McKinsey and have identified a “broken rung” at the management level, which prevents more women from rising beyond entry-level managerial positions, and thereby shuts them out of the executive tier (women now occupy 28 percent of C-suite roles, up from 17 percent in 2015).

Wendy Hamilton and Haley Zenon

Wendy Hamilton and Haley Zenon

Penn Entertainment is committed to closing those gaps, says Hamilton, pictured above with her mentee, Haley Zenon. “For the last three years, we’ve been recognized by the Forum of Executive Women as a ‘Champion of Board Diversity’ for having a board composed of 44 percent female members.”

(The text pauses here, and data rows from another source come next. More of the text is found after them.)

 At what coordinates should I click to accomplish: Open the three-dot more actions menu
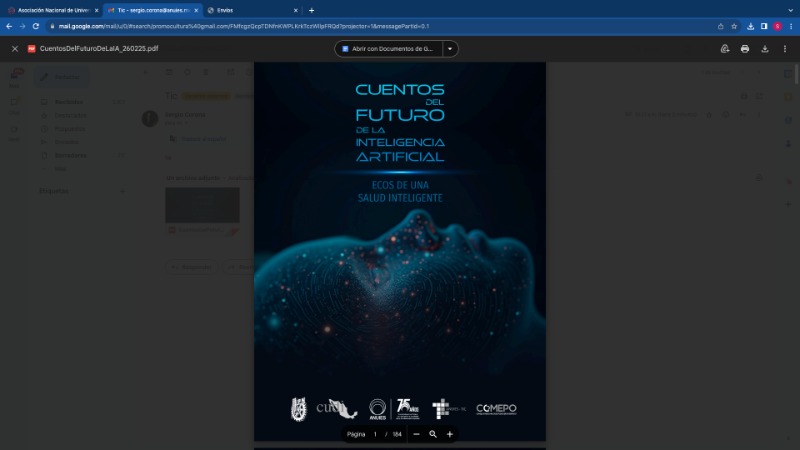(785, 48)

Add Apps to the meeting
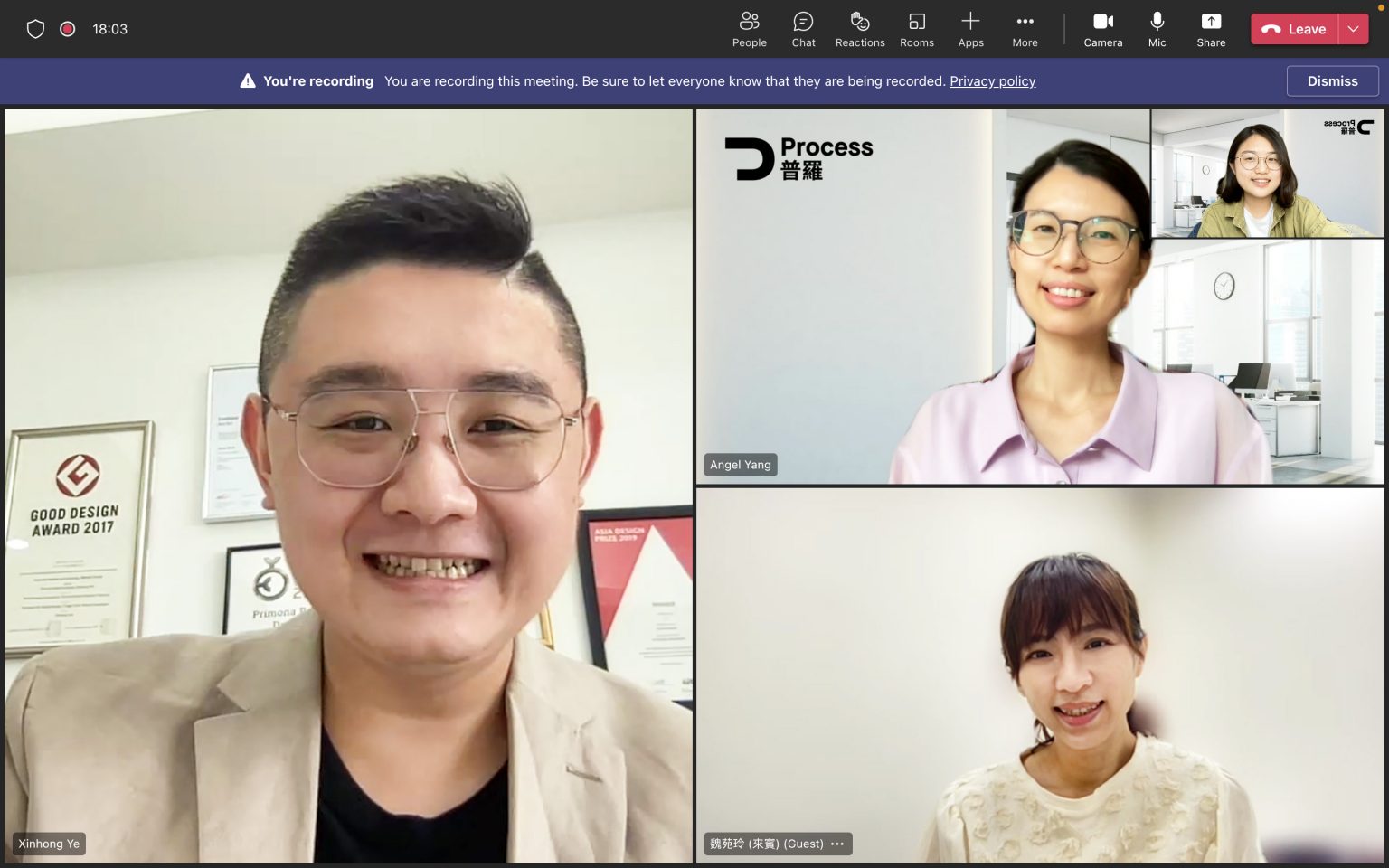pos(970,29)
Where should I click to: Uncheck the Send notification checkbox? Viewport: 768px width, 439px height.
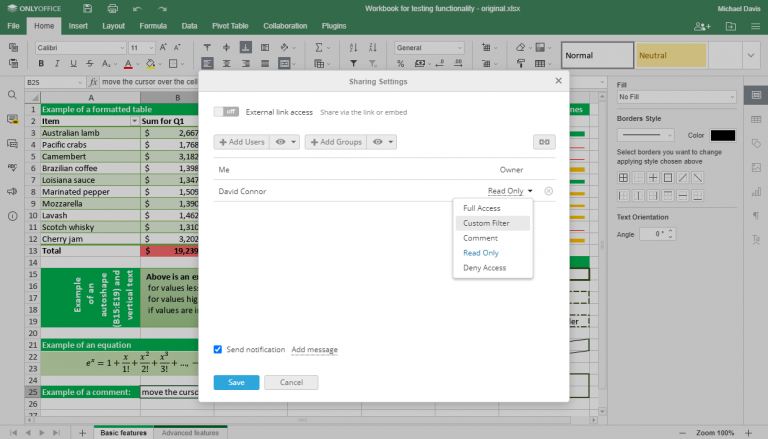pyautogui.click(x=218, y=349)
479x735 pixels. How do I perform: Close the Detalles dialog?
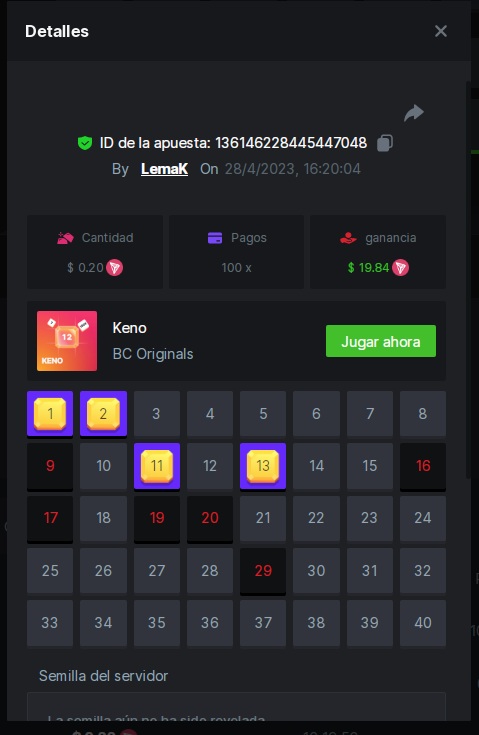coord(441,31)
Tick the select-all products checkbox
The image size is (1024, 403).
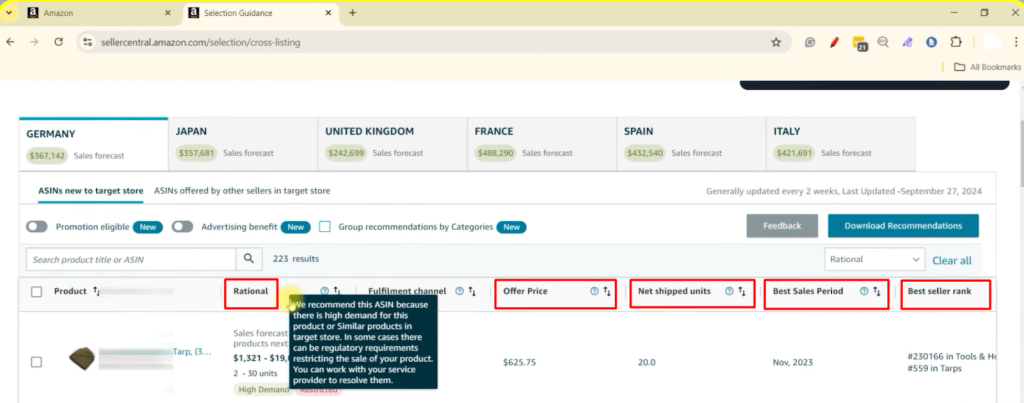pyautogui.click(x=37, y=291)
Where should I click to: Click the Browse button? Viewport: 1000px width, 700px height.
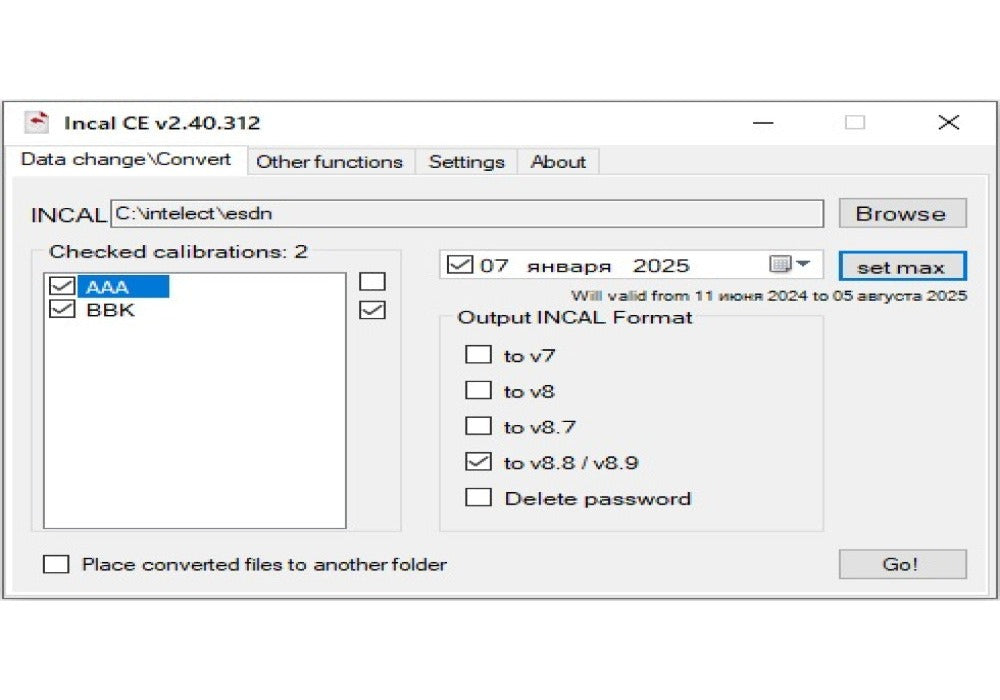pyautogui.click(x=901, y=214)
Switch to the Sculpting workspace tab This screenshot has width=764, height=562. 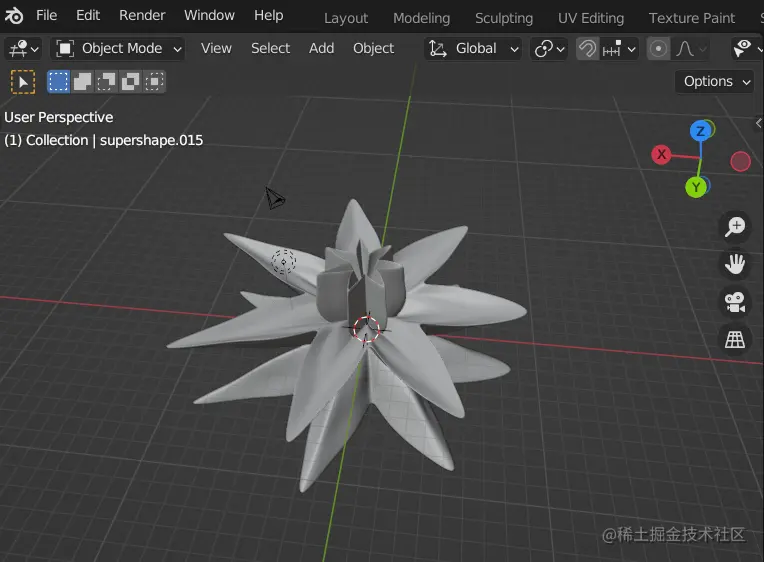coord(504,19)
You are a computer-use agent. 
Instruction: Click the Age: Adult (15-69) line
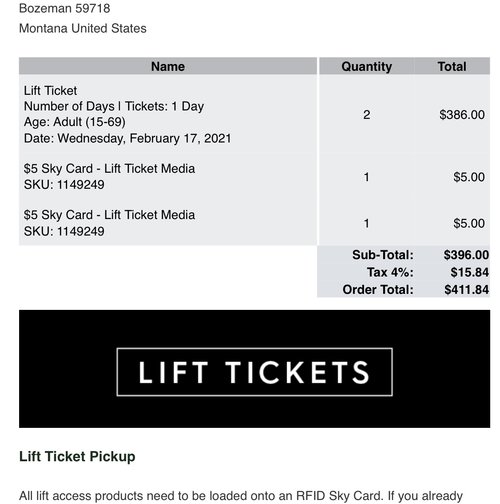(x=75, y=122)
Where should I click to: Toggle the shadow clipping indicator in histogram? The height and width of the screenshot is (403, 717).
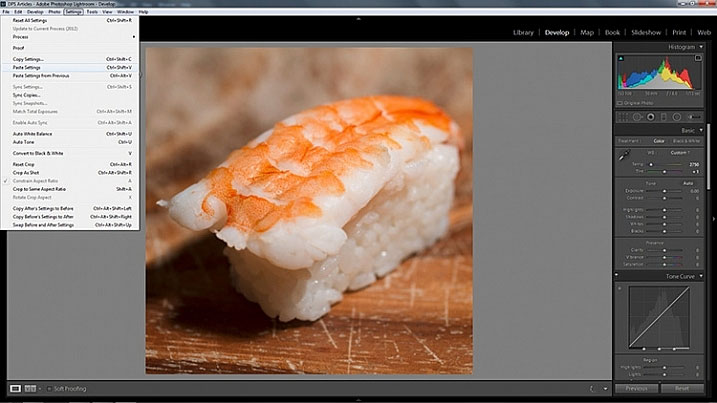[621, 58]
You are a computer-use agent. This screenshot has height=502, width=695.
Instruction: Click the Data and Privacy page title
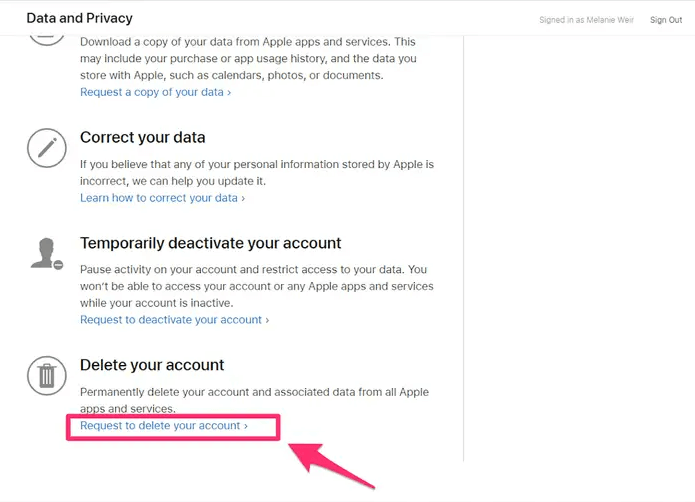pos(79,18)
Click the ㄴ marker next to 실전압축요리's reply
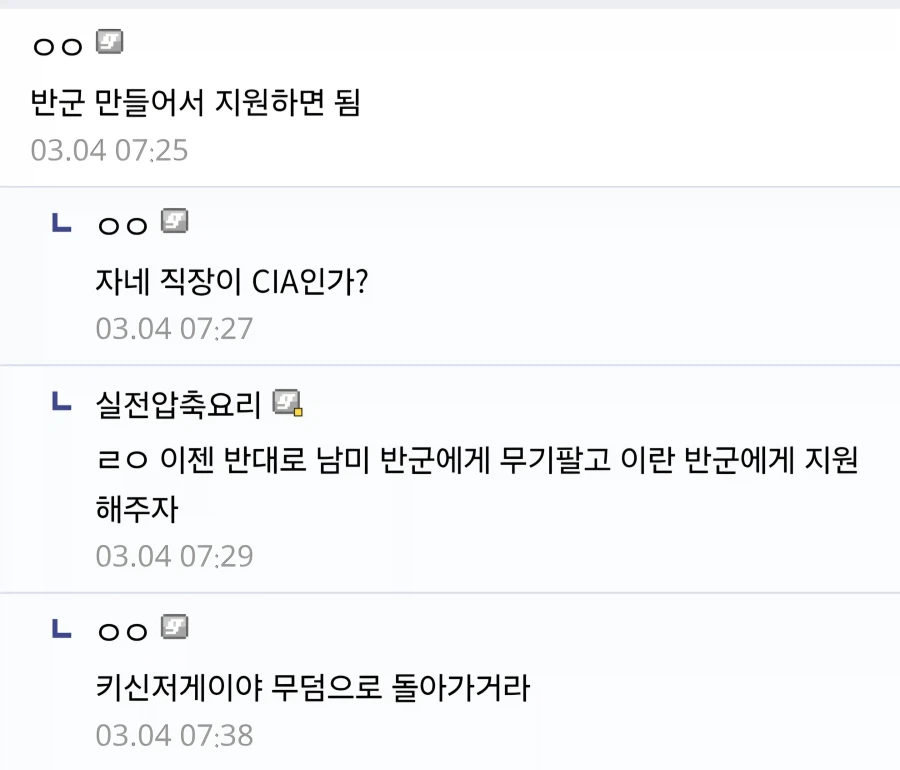Screen dimensions: 900x770 [x=60, y=402]
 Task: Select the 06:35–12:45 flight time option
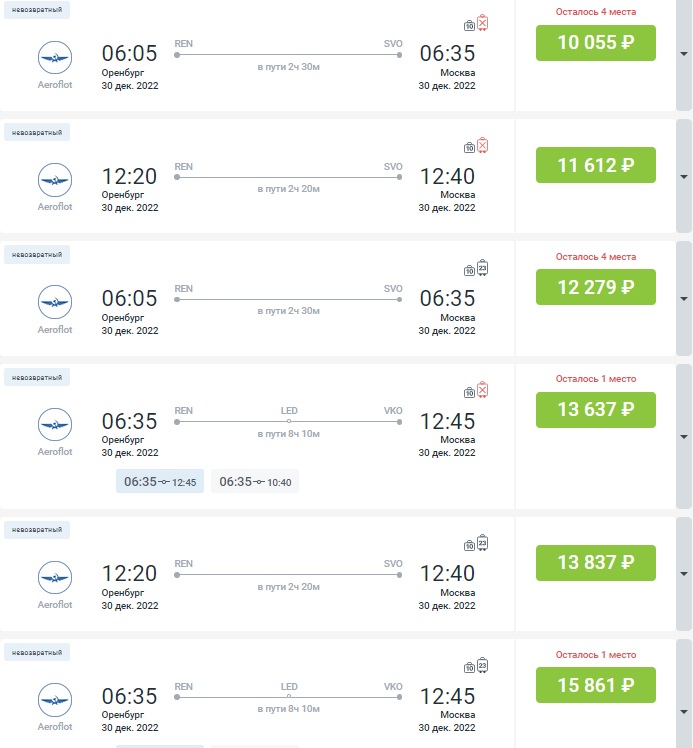pyautogui.click(x=160, y=482)
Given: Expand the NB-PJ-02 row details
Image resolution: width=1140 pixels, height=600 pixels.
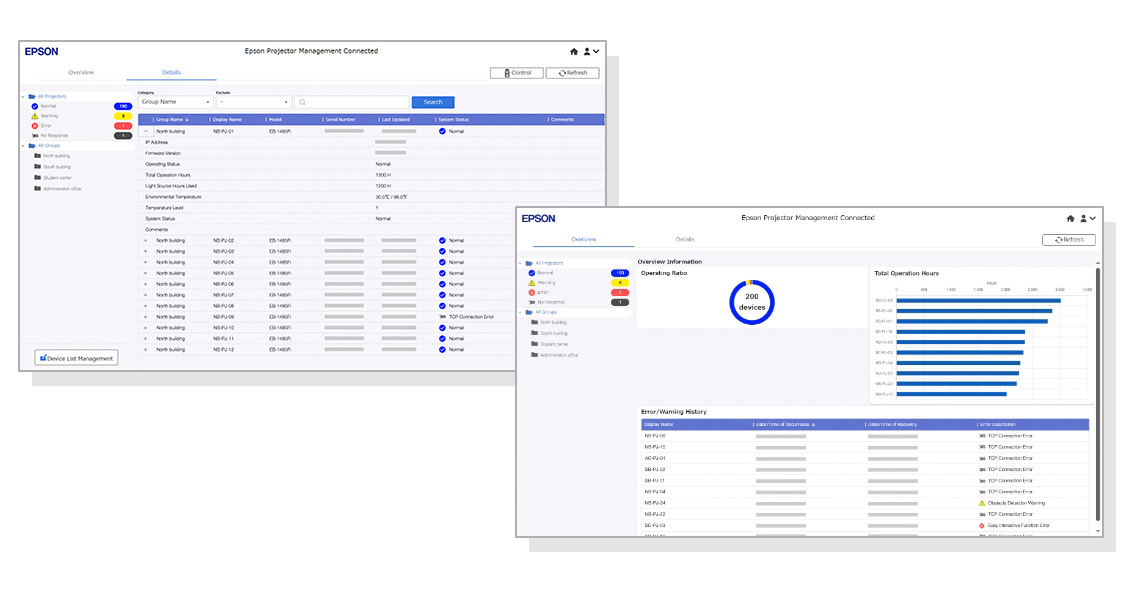Looking at the screenshot, I should (x=145, y=241).
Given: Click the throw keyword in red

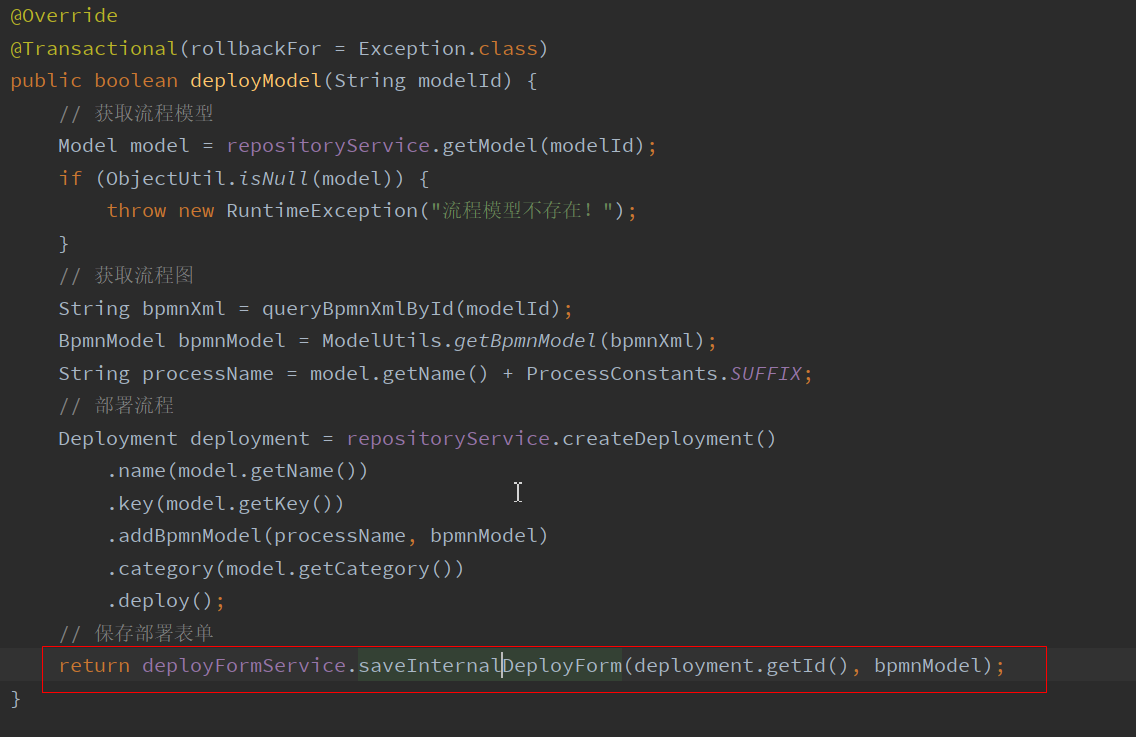Looking at the screenshot, I should coord(136,210).
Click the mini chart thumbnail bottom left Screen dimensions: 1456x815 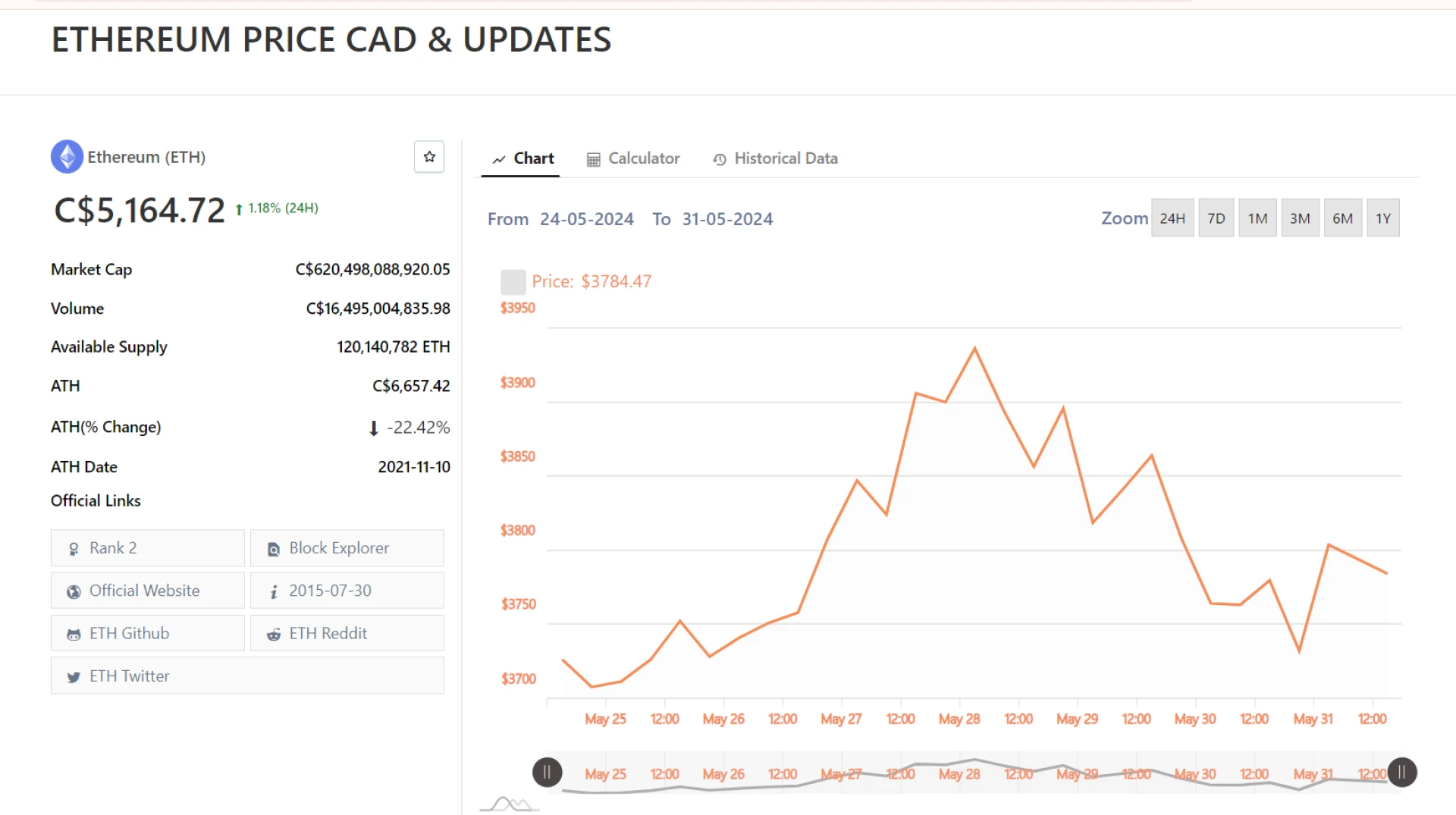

The company “teams members at all levels with an appropriate mentor, helps each pair establish mentoring goals, and provides relationship tracking and content support,” says Hamilton. “To date, we have 51 female mentees, and 46 female mentors, and the program is still ramping.”

“Having a mentor has been a motivational experience for me, personally and professionally,” says Zenon, of the HR department at L’Auberge Lake Charles Casino Resort in Louisiana. “Wendy Hamilton encourages me to step outside my comfort zone, while providing me guidance, support and feedback that I’ll take with me throughout my career.”

Obstacles notwithstanding, Hamilton says, “I like to think any of us can achieve our best if we work, learn and contribute consistently. We all face setbacks occasionally, and I like to look inward when this happens, and focus on what I can change or adjust about myself or my skills to achieve a better outcome.

“If there are broken rungs, we need to find and fix them—again, communication is key. Many times we hold more keys to our own success than we realize.”